> [BAGIAN TEKS]:
Halaman

Minggu, 22 Oktober 2017

lawan politik vs musuh rakyat vs musuh negara



lawan politik vs musuh rakyat vs musuh negara

Paket keterbelakangan, kemiskinan, kebodohan menjadi musuh besar, lawan utama pemerintah Orde Baru. Pelita (pembangunan lima tahun) demi pelita dicanangkan dan dipraktikkan. Bagi pihak yang berseberangan dengan gaya pemerintah, mendapat stigma anti kemapanan.

Karena Pancasila Sakti, tak ayal presiden kedua RI, yakin tak akan ada yang ngotak-atik. Pasangannya, yaitu UUD 1945, dianggap sudah kokoh. Tidak ada pihak atau “lawan politik” yang akan melakukan bongkar pasang, perubahan atau apapun nama konstitusionalnya atau bahasa hukumnya.

Rakyat semasa Orde Baru sudah dikondisikan sebagai obyek pembangunan atau berbagai tingkat dan cakupan kebijakan pemerintah. Kendaraan politik, sangat cerdas menterjemahkan isi hati sang pengendali utama. Sempat-sempatnya jual nama “demi pembangunan” untuk menakuti rakyat.

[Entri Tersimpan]

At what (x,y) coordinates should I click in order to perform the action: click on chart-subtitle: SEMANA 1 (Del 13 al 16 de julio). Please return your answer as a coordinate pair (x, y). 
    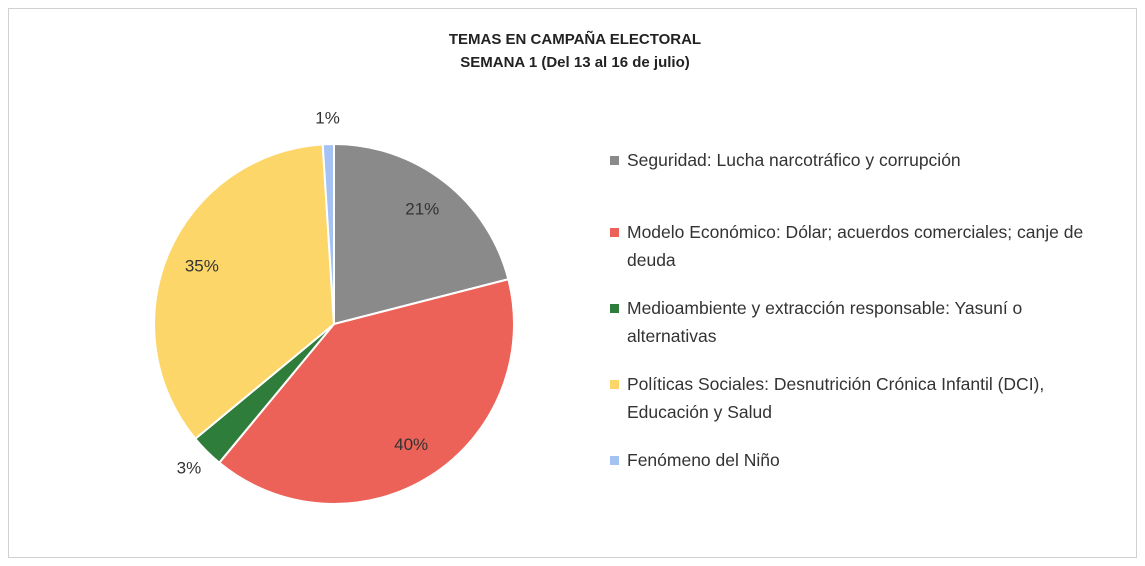
    Looking at the image, I should click on (575, 62).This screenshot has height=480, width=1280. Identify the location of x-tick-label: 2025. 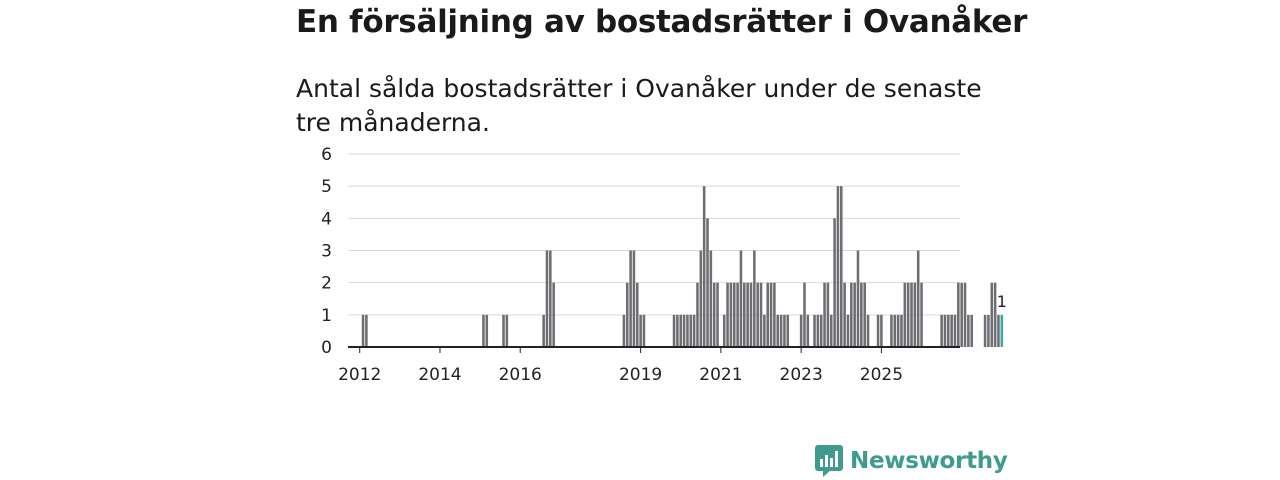
(882, 375).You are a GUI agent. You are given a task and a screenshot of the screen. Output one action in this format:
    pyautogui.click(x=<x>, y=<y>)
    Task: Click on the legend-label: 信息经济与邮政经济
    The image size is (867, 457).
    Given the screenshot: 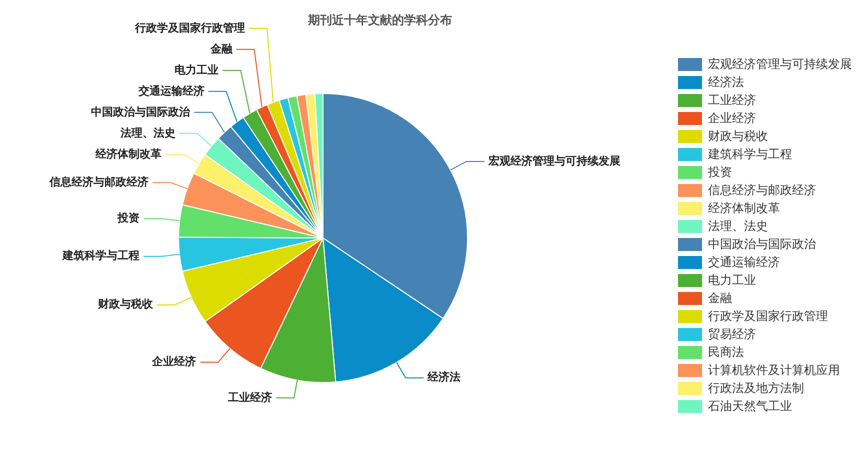 What is the action you would take?
    pyautogui.click(x=762, y=190)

> [TUGAS DAN LATIHAN]:
1 > Menurut teks tentang Orde Baru, apa kepanjangan dari Pelita?
2 > Tolong salin bagian teks tentang Orde Baru mulai dari "Minggu, 22 Oktober" sampai dengan "atau bahasa hukumnya.".
Catatan di atas merupakan bahan yang terpisah dari teks tentang Orde Baru.

> [JAWABAN YANG DIHARAPKAN]:
1 > Pembangunan lima tahun.

2 >
Minggu, 22 Oktober 2017

lawan politik vs musuh rakyat vs musuh negara



lawan politik vs musuh rakyat vs musuh negara

Paket keterbelakangan, kemiskinan, kebodohan menjadi musuh besar, lawan utama pemerintah Orde Baru. Pelita (pembangunan lima tahun) demi pelita dicanangkan dan dipraktikkan. Bagi pihak yang berseberangan dengan gaya pemerintah, mendapat stigma anti kemapanan.

Karena Pancasila Sakti, tak ayal presiden kedua RI, yakin tak akan ada yang ngotak-atik. Pasangannya, yaitu UUD 1945, dianggap sudah kokoh. Tidak ada pihak atau “lawan politik” yang akan melakukan bongkar pasang, perubahan atau apapun nama konstitusionalnya atau bahasa hukumnya.